Learning From the Past
Christine Primmer, a Senior Advisor with Clarum Advisors, an investor/operator with diverse expertise helping venture-backed technology organizations build scale and resilience. She’s closely advised, operated, and partnered with twenty-plus venture-backed tech companies in energy, transportation, smart buildings, and IOT, ranging from Series A to E, helping them grow revenue and scale operations using data driven strategies, partnerships/M&A, and capital.
Everyone is talking about AI and robotics. Much speculation exists about the implications — from deepfakes to the future of humanity itself. For the power sector and its stakeholders, the issue boils down to two truths:
AI leadership will be a defining geopolitical race this century.

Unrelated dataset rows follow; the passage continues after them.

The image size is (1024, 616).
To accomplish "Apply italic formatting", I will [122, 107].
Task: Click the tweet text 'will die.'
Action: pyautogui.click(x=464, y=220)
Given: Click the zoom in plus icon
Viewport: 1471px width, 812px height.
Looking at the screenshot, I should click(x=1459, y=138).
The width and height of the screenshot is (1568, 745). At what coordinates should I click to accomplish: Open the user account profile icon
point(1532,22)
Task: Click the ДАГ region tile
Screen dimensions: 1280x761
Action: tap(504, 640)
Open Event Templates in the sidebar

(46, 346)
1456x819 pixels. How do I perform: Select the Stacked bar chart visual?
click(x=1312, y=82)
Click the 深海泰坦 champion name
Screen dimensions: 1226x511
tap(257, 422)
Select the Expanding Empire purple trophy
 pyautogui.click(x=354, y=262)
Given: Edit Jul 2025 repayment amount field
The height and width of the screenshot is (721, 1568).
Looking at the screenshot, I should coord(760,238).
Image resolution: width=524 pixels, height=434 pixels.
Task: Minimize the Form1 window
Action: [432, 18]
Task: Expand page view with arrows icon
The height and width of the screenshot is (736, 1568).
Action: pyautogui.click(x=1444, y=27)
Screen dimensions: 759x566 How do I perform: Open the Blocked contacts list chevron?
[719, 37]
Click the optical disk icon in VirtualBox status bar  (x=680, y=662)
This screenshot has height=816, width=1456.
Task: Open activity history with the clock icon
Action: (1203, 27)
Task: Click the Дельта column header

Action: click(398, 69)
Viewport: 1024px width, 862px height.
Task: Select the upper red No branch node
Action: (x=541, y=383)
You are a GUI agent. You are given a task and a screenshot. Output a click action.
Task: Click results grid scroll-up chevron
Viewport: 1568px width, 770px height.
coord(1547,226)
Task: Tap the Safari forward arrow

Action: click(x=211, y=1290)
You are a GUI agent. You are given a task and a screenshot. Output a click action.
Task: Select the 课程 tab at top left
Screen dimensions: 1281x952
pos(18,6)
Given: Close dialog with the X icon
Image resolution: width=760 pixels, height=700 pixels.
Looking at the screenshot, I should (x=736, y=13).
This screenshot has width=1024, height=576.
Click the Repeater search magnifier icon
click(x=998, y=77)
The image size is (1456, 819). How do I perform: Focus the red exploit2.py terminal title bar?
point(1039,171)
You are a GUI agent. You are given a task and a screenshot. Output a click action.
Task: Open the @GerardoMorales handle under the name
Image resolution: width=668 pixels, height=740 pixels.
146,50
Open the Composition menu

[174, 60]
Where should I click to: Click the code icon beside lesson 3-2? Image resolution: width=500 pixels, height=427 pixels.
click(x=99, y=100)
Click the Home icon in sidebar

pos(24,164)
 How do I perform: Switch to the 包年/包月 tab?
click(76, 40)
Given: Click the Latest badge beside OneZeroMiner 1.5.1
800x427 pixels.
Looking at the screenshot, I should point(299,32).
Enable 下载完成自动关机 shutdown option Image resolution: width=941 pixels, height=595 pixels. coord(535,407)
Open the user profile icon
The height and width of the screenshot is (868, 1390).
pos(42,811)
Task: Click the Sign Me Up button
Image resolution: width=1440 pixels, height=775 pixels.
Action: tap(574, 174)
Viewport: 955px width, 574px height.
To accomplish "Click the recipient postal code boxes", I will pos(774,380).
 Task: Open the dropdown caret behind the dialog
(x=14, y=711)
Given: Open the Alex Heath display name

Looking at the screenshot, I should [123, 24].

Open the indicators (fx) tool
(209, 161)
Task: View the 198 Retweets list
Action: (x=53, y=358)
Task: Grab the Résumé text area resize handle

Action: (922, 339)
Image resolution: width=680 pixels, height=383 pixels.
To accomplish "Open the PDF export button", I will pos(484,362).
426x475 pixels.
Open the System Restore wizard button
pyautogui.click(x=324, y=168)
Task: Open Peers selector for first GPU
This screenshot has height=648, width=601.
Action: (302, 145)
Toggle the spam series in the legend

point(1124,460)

AI-driven data centers are pushing load growth at a pace and concentration the grid hasn’t seen in decades.
Why This Matters
The utility model was constructed to deliver one promise: safe, reliable, affordable power for all — from your grandmother in Iowa to the power-hungry factory in Georgia. This stability has powered economic mobility and national competitiveness for the last century.
The AI iron rush presents new challenges for this paradigm. Powering it represents the same existential importance as electrifying homes in the early 1900s. But it needs to be done responsibly, with consideration for:
Need for Speed: balancing hyperscaler timelines with regulatory oversight.
Customer Affordability: preventing outsized bill impacts to average consumers.
Climate Risk — or Opportunity: meeting demand fast with gas could raise emissions; meeting it with clean capacity could accelerate decarbonization.